University College Cork (UCC) has recently been ranked one of the most sustainable universities in the world by the UI GreenMetric World University Ranking (https://www.interregeurope.eu/intensify/news/news-article/10956/ucc-ranked-one-of-the-most-sustainable-universities/).
This remarkable achievement was led by the student body more than a decade ago with the launch of the Green Campus programme, a seven-step programme and a cycle of continual improvement. According to UCC Sustainability Officer Dr Maria Kirrane, “we’ve had a complete institutional transformation over the last twelve years which was completely inspired by the students and enabled by leadership.”
The level of engagement from the student body through the years is truly inspiring and played a key role in leading the green transformation on campus. In September 2019, UCC students joined the global school strike against climate inaction and in support of “a generation working to demand action on an issue too grave to ignore.”
“Students demand of us that we change constantly, that we improve constantly, that we make decisions with environment in mind constantly. We have to deliver change on the ground to them in order to keep them engaged,” Dr Kirrane stated. “You’ll very quickly lose student involvement if you’re not actually delivering change on the ground and that’s the kind of balancing act the Green Campus [has] been working on over the years.”

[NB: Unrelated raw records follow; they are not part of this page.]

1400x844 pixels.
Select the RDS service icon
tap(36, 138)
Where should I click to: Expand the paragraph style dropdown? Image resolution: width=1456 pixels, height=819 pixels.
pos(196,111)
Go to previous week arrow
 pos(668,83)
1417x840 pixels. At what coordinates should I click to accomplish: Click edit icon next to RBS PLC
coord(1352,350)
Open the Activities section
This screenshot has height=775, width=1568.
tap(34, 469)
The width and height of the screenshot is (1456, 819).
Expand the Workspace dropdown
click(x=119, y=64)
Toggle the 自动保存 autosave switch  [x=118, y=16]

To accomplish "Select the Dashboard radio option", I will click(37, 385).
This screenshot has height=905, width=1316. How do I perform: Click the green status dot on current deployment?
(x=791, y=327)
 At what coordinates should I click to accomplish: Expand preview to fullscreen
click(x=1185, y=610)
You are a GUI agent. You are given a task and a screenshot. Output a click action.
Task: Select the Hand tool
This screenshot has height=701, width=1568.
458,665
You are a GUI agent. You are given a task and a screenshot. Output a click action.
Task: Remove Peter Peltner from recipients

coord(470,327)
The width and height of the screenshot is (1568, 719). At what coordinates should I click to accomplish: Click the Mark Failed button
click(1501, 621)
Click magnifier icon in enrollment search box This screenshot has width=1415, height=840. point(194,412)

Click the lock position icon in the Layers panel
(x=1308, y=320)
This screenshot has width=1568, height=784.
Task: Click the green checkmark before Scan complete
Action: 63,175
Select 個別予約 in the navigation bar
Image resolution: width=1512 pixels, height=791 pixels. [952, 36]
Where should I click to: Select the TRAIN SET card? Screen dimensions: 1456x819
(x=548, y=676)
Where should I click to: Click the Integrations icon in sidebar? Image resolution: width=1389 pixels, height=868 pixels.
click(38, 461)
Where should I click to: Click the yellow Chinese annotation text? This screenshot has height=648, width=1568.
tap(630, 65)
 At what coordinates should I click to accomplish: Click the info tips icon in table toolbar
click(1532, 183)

One of the students’ main interests revolve around carbon emissions produced by the university and the actions that are being taken to reduce them. As a result, the impact of the university’s carbon footprint is being closely examined annually, and the university is active in working towards an integrated approach to reducing carbon emissions as a key to keeping the students engaged. For example, the Saver Saves Scheme developed by the university’s energy manager involves the targeting of significant energy users of UCC’s 130 buildings. With the support of a team, projects are implemented to improve the efficiency of the building and any financial savings made are reinvested in further environmental projects.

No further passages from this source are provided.